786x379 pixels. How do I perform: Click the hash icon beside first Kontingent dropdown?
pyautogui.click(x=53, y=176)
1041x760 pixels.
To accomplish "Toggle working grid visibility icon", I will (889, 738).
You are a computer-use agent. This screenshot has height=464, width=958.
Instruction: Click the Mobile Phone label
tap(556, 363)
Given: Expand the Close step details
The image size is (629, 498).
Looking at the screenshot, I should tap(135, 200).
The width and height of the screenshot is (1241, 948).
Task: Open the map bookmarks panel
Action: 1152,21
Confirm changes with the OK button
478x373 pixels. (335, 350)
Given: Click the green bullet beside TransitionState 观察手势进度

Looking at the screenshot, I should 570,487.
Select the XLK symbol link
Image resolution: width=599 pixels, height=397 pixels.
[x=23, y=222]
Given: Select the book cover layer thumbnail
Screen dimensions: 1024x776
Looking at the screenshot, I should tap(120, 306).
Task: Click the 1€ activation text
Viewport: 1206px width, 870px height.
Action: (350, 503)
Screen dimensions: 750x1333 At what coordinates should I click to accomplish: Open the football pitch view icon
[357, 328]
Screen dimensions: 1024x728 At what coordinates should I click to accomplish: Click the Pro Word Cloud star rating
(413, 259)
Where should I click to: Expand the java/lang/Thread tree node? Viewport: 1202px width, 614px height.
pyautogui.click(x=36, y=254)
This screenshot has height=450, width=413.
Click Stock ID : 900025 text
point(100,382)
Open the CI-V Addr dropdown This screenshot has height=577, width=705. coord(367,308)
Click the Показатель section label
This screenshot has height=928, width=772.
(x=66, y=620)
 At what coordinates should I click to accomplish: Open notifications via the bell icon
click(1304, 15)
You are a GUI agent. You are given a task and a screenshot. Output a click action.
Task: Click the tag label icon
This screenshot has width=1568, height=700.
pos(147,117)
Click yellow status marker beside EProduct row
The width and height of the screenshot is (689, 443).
■ ■ ■ ■ ■
TASK TO COMPLETE:
Write out all of the records word for word.

REPLY TO THE EXERCISE:
786x379 pixels. How do I perform: Click the hash icon beside first Kontingent dropdown?
pyautogui.click(x=53, y=176)
1041x760 pixels.
To accomplish "Toggle working grid visibility icon", I will (889, 738).
You are a computer-use agent. This screenshot has height=464, width=958.
Instruction: Click the Mobile Phone label
tap(556, 363)
Given: Expand the Close step details
The image size is (629, 498).
Looking at the screenshot, I should tap(135, 200).
The width and height of the screenshot is (1241, 948).
Task: Open the map bookmarks panel
Action: 1152,21
Confirm changes with the OK button
478x373 pixels. (335, 350)
Given: Click the green bullet beside TransitionState 观察手势进度

Looking at the screenshot, I should 570,487.
Select the XLK symbol link
Image resolution: width=599 pixels, height=397 pixels.
[x=23, y=222]
Given: Select the book cover layer thumbnail
Screen dimensions: 1024x776
Looking at the screenshot, I should tap(120, 306).
Task: Click the 1€ activation text
Viewport: 1206px width, 870px height.
Action: (350, 503)
Screen dimensions: 750x1333 At what coordinates should I click to accomplish: Open the football pitch view icon
[357, 328]
Screen dimensions: 1024x728 At what coordinates should I click to accomplish: Click the Pro Word Cloud star rating
(413, 259)
Where should I click to: Expand the java/lang/Thread tree node? Viewport: 1202px width, 614px height.
pyautogui.click(x=36, y=254)
This screenshot has height=450, width=413.
Click Stock ID : 900025 text
point(100,382)
Open the CI-V Addr dropdown This screenshot has height=577, width=705. coord(367,308)
Click the Показатель section label
This screenshot has height=928, width=772.
(x=66, y=620)
 At what coordinates should I click to accomplish: Open notifications via the bell icon
click(1304, 15)
You are a GUI agent. You are given a task and a screenshot. Output a click action.
Task: Click the tag label icon
This screenshot has width=1568, height=700.
pos(147,117)
Click yellow status marker beside EProduct row
The width and height of the screenshot is (689, 443).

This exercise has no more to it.